Si le rôle des ingénieur·e·s et des scientifiques est essentiel pour la réalisation des Objectifs de développement durable, les connaissances des peuples autochtones en matière d’écologie et de protection de la terre sont primordiales pour l’existence même de la vie.
Certaines des personnes les plus intelligentes de ma communauté n’ont jamais été diplômées des établissements à visée colonialiste sur lesquels a reposé la logique d’accaparement des terres et d’extraction des symboles et des connaissances. Les personnes comme ma grand-mère et mes oncles ne disposent d’aucun diplôme de ces établissements, mais jouissent d’un savoir traditionnel millénaire. Elles connaissent la période d’arrivée des saumons dans le delta du Yukon-Kuskokwim, tout comme elles savent que des chutes de neige importantes en hiver se traduiront par une meilleure récolte de baies au printemps.

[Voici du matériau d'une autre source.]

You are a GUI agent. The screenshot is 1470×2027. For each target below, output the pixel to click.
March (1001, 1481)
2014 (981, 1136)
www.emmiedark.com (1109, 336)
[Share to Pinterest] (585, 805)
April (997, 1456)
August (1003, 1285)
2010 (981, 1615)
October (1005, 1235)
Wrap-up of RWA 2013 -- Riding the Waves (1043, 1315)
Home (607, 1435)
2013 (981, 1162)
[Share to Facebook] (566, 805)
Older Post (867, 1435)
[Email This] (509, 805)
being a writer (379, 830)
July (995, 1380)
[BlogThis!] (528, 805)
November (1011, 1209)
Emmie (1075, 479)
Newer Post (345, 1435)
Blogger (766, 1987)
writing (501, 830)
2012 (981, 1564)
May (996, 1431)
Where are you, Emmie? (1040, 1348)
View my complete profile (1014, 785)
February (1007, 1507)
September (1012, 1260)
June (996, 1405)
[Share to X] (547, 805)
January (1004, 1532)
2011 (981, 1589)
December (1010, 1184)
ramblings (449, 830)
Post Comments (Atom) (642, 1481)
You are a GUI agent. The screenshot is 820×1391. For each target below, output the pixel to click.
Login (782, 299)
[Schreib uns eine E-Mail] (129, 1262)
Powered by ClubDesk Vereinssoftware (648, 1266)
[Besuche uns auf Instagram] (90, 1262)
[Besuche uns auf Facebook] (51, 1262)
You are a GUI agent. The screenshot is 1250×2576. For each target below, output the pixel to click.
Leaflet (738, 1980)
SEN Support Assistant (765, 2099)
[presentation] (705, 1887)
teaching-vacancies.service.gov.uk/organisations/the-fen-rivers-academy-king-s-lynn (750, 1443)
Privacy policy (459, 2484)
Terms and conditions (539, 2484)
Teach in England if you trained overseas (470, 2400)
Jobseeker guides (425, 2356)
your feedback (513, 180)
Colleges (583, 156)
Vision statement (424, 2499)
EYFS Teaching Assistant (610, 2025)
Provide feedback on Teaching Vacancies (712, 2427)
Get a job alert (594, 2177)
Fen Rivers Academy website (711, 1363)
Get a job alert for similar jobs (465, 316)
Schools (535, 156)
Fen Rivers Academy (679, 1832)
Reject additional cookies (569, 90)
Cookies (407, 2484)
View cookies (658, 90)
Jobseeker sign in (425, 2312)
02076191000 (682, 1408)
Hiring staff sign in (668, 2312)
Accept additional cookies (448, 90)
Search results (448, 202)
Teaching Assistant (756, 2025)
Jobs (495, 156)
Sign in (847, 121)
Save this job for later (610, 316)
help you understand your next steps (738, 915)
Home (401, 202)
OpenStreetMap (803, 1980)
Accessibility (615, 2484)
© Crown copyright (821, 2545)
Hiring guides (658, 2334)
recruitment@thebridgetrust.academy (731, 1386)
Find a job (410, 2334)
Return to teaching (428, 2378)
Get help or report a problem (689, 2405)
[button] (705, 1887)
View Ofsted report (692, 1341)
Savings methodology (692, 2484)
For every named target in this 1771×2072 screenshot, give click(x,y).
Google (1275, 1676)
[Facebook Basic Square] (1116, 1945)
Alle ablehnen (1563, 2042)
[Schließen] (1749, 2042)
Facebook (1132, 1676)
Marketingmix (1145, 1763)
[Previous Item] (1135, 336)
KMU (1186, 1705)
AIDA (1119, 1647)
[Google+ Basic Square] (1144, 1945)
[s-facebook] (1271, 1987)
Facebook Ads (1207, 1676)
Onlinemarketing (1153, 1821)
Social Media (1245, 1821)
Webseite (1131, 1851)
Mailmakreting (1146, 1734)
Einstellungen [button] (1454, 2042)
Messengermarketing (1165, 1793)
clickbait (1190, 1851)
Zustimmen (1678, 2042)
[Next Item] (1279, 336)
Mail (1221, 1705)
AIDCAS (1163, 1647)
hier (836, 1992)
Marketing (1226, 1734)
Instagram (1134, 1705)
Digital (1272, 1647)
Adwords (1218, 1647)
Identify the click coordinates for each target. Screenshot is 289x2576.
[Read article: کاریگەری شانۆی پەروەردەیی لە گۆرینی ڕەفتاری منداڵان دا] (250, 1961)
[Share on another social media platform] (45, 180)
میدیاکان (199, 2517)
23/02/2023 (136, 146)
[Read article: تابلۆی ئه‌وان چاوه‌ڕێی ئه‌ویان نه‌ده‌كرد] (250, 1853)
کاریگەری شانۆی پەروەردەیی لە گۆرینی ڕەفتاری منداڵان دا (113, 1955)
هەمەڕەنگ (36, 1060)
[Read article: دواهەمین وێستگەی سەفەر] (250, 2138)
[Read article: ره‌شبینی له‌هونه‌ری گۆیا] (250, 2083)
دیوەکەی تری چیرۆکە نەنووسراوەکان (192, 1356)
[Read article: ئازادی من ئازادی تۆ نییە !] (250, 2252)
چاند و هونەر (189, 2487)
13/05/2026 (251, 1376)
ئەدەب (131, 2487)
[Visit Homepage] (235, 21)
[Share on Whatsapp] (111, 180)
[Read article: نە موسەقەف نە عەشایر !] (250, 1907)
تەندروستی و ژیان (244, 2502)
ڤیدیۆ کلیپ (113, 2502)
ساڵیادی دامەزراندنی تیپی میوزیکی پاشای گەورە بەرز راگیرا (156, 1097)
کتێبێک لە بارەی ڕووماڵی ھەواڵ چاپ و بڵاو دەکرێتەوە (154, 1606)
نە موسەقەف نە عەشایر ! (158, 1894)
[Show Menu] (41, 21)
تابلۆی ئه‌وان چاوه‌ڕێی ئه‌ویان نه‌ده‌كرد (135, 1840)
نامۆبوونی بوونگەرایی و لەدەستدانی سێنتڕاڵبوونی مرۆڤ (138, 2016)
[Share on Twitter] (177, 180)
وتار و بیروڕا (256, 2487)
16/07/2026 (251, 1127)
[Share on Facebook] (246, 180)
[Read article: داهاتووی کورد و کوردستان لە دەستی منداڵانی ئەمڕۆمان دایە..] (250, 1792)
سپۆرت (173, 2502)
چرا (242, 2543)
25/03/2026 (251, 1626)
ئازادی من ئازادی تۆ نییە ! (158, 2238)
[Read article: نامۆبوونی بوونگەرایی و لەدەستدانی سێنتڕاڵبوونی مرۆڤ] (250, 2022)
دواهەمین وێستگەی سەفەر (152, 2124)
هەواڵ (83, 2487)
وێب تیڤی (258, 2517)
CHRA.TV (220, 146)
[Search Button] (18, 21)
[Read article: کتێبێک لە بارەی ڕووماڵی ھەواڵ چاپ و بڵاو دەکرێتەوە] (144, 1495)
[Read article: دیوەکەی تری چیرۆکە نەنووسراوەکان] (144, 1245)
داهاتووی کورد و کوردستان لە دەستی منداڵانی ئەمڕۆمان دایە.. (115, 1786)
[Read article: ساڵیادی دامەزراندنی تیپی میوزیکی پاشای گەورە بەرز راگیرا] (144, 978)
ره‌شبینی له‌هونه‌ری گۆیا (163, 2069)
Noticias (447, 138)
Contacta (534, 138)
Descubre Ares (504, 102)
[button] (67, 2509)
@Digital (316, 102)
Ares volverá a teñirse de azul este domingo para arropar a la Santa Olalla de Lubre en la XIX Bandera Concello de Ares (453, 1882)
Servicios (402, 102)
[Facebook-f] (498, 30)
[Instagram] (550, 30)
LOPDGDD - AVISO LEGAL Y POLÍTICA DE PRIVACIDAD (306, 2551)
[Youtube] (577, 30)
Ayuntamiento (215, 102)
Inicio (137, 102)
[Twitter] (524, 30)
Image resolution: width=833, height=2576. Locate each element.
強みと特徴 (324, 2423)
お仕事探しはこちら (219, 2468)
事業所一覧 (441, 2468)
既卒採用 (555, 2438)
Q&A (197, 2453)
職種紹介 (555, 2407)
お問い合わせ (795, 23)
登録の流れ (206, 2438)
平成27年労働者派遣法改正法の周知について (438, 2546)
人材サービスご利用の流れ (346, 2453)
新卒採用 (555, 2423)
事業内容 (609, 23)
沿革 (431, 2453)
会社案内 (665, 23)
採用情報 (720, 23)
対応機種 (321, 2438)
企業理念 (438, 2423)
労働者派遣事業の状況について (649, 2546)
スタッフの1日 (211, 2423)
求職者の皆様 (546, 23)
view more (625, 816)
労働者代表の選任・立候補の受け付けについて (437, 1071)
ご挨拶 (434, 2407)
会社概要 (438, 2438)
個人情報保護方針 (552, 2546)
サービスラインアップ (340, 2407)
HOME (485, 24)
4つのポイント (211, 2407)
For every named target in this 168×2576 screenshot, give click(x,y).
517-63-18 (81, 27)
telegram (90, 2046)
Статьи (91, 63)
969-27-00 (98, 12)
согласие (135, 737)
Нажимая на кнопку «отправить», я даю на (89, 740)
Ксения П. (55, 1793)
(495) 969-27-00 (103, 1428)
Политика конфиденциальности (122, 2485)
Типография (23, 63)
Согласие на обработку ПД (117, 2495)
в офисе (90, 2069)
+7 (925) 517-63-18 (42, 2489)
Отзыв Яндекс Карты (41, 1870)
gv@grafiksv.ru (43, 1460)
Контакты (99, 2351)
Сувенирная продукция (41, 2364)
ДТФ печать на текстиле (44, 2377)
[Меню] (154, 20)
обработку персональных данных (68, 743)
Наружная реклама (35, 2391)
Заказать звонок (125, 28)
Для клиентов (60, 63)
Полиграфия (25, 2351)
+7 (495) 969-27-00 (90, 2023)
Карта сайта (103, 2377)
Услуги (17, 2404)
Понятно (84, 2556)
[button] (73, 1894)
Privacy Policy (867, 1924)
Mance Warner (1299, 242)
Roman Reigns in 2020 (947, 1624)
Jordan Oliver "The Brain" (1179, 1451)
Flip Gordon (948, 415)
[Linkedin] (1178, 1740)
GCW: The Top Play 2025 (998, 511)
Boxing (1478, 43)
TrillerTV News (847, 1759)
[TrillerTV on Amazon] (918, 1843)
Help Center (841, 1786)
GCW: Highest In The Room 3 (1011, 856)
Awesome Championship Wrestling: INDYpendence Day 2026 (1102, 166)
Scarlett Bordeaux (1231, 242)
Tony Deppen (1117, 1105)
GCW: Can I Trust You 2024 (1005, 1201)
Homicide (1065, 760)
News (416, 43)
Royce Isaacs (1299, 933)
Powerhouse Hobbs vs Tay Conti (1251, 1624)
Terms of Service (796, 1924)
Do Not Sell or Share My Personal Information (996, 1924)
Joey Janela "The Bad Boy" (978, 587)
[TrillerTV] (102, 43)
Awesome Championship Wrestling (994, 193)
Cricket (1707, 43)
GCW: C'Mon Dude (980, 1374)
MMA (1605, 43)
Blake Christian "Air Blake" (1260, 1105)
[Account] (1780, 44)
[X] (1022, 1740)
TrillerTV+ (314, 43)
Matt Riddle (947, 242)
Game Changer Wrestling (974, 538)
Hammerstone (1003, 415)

Ce sont là nos systèmes de connaissances, et je suis reconnaissante de pouvoir compter sur les récits de ces personnes, car c’est grâce à eux que je suis ici.
Votre vécu, votre subsistance tirée de la terre et la manière dont vous prenez soin de votre communauté relèvent également des sciences
Dans le cadre de mes études supérieures, j’ai remarqué que le contenu de mes cours d’ingénierie était souvent enseigné dans une langue hors de portée pour les personnes de ma communauté. Et pourtant, nous appliquons ces mêmes principes et théories lorsque nous prenons soin de notre terre et de nos proches. Les connaissances que j’acquière auprès de mes oncles, de mes tantes et des anciens ne sont pas sous-représentées dans ce domaine, mais systématiquement exclues et invalidées en raison des origines des sciences occidentales et des attentes des non-autochtones à mon égard et à l’égard des personnes de ma communauté.
Nous observons à travers le monde de puissants feux de forêt, une élévation du niveau des mers, une érosion du littoral, une végétation qui dépérit et une hausse des températures. Il s’agit de changements environnementaux considérables.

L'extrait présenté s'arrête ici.